The CD opens with What's Broken a piece written by James Raymond, whose composition is closely in the style of his father. The track features Mark Knopfler on electric guitar, while the sound is in the contemplative, atmospheric mode of much of this album. <<>>

The Crosby composition called The Time I Have is in the form of a vague social commentary. The piece is also reminiscent of Crosby's early solo work. <<>>

There are a few tracks that forgo the drums altogether for a kind of jazzy introspective folk sound. Holding on to Nothing is the track that has the solo by trumpeter Wynton Marsalis. <<>>

Another piece by James Raymond, written in the style of Crosby's earlier work on his 1970s solo albums and collabortaions with Graham Nash is called The Clearing. Marcus Eaton is featured prominently on acoustic guitar and a bit of sitar. <<>>

Impressionistic in both music and lyrics is a joint Crosby, Raymond and Eaton composition called Slice of Time. There are some CSN-style vocal harmonies with Marcus Eaton and Shane Fontayne providing other voices. <<>>

A bit more toward rock and the old CSN sound is a song written by Crosby and Raymond called Radio. It's another song inspired, in part, by Crosby's long-time interest in sailing. <<>>

On the other hand, on the track If She Called the band is dispensed with and it's just Crosby and Eaton's guitars. <<>>

The CD ends with one of its highlights, Find a Way, written by Crosby, Raymond and Marcus Eaton. One can hear Eaton's jazzy influence in the piece's 6/8 meter and interesting harmonic sequence. The lyrics are also optimistically philosophical. <<>>

David Crosby's new CD Croz, his first solo album in nearly 21 years, is one of the best solo efforts of his lengthy career. He has clearly put his tribulations behind him musically, and is in top form at age 72. There are not many guys who can still do those high airy harmonies at that age, or much younger for that matter. His collaboration with his son James Raymond and creative guitarist Marcus Eaton proved to be an excellent one. Crosby covers some of the same musical territory that marked his early solo work, but I think he brings more depth to it, and obviously a more mature viewpoint to the lyrics. He's doing what he does best and making it sound fresh.

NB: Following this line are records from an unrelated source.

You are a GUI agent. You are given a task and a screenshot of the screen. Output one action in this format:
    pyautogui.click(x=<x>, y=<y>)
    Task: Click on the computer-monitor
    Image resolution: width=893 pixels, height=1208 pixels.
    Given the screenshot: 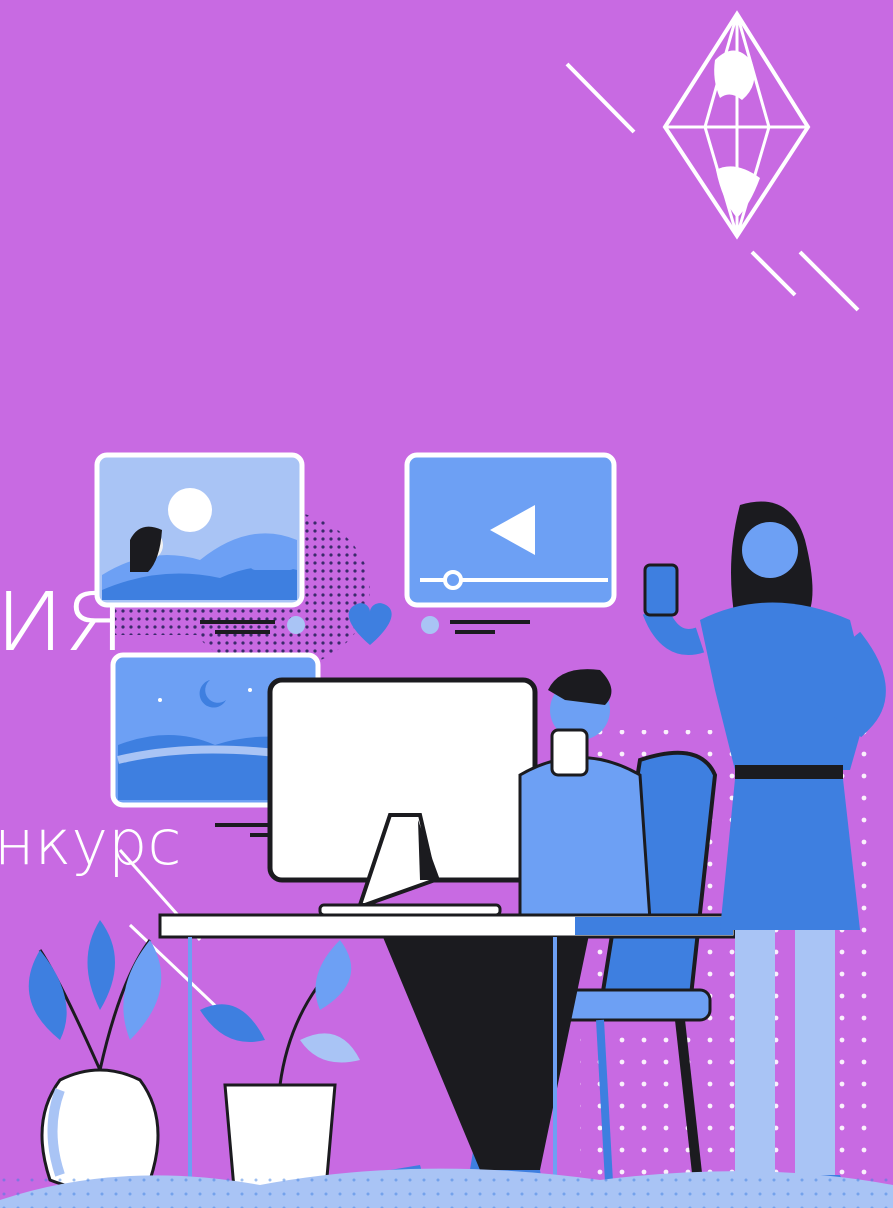 What is the action you would take?
    pyautogui.click(x=402, y=797)
    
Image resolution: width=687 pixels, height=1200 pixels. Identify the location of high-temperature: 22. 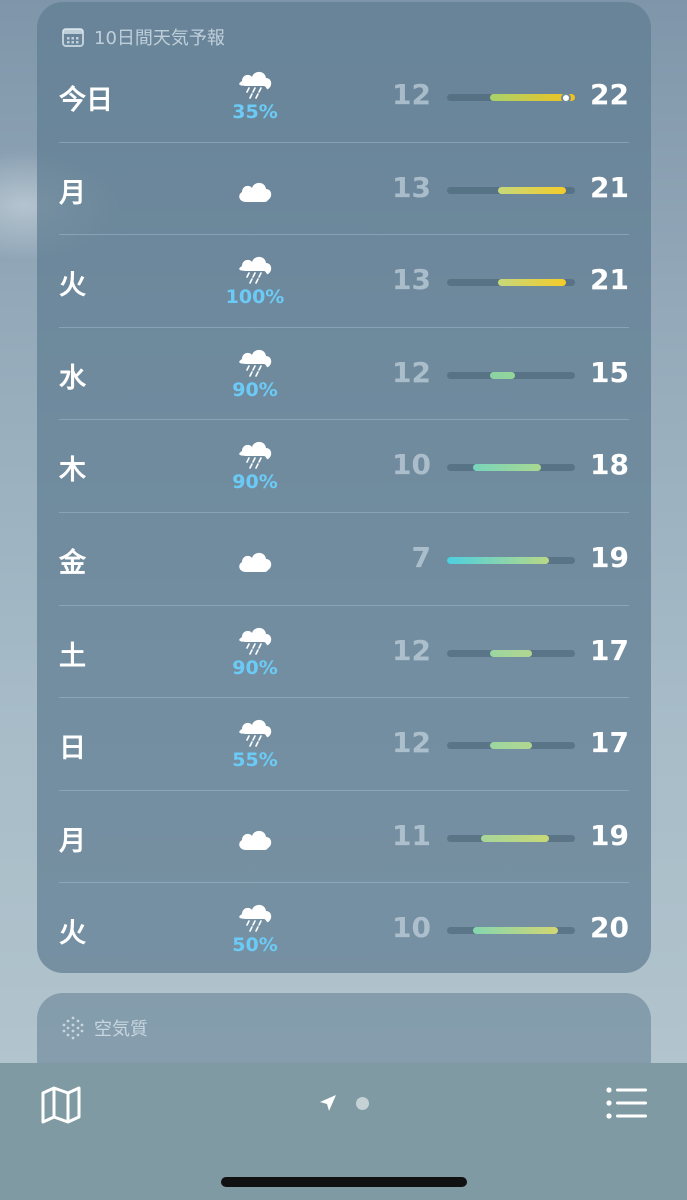
(610, 94).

Our grade for sound quality is a rare "A." The mix is clean and with just the right degrees of sonic atmospherics. The recording also was mastered with a half-decent dynamic range and not compressed to the max like most recording these days.

It's interesting that Crosby, given his personal history, chose the name Stay Straight Music for his publishing company. Musically, he's definitely in a great place. Let's hope he keeps it up. I don't think we can afford to wait another 20 years for a further solo recording.